January 28th is recognized as Data Privacy Day across the US, Canada and UK.  Data Privacy Day is intended to raise awareness of the importance of respecting privacy, safeguarding data, and enabling trust.

Whether or not you are directly responsible for Privacy, Security and Privacy must work together in order to be effective.  For this article I thought that it would be a good time to discuss the importance of practicing the concept of Privacy by Design.

Privacy by Design is composed of 7 key principles:

  1. Proactive Not Reactive.  We should have policies, procedures, and methods to recognize poor privacy practices and address them before they become an issue.
  2. Privacy as the Default Setting.  This means that personal data should be protected in all information systems by default and not require any intervention from the individual to protect their privacy.
  3. Embedded Privacy.  As we have been focusing on embedding security into the design of our information systems and business practices, we must do the same with privacy.  In addition to doing security risk assessments, privacy impact assessments should be completed as well.
  4. Full Functionality.  This means that privacy should not be a tradeoff when considering full functionality of an application.  Just like security, privacy should not be treated as a zero sum game.
  5. End-to-End Security, also known as Full Life Cycle Protection.  This life cycle includes the following elements; collection, use, disclosure, storage & destruction.

    Collection means that we should only collect the minimum necessary information.  Use refers to using that personal information only in the manner that it was intended to be used.  How that data will be used should also be clearly disclosed to the individual.
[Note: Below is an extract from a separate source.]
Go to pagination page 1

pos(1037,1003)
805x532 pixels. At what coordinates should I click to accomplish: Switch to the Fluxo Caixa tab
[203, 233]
    This must also be done in accordance with the appropriate country’s law.  For example, in the European Union (EU) you must explicitly consent to having your personal information used for a specific marketing purpose.  Disclosure focuses on ensuring only people that have a business need are authorized to view that data.  Storage and destruction focus on having appropriate security controls for storing sensitive data and when that personal data is no longer required having a secure means of disposing/erasing that data.  This also includes not retaining personal data any longer than required for its intended use.

  6. Visibility and Transparency.  The focus here is on accountability and trust.  The end user should be clearly informed on how their personal data will be used.  In addition, the organization must have clear privacy policies, procedures, and someone accountable for ensuring adherence to them.
  7. Respect for User Privacy.  This means keeping the interest of the individual providing the personal data at the forefront.  This includes having a clear means of obtaining consent, except as otherwise permitted by law.  Accuracy of the data, access to what information is being retained about them, and a means of ensuring compliance must also be publicly communicated.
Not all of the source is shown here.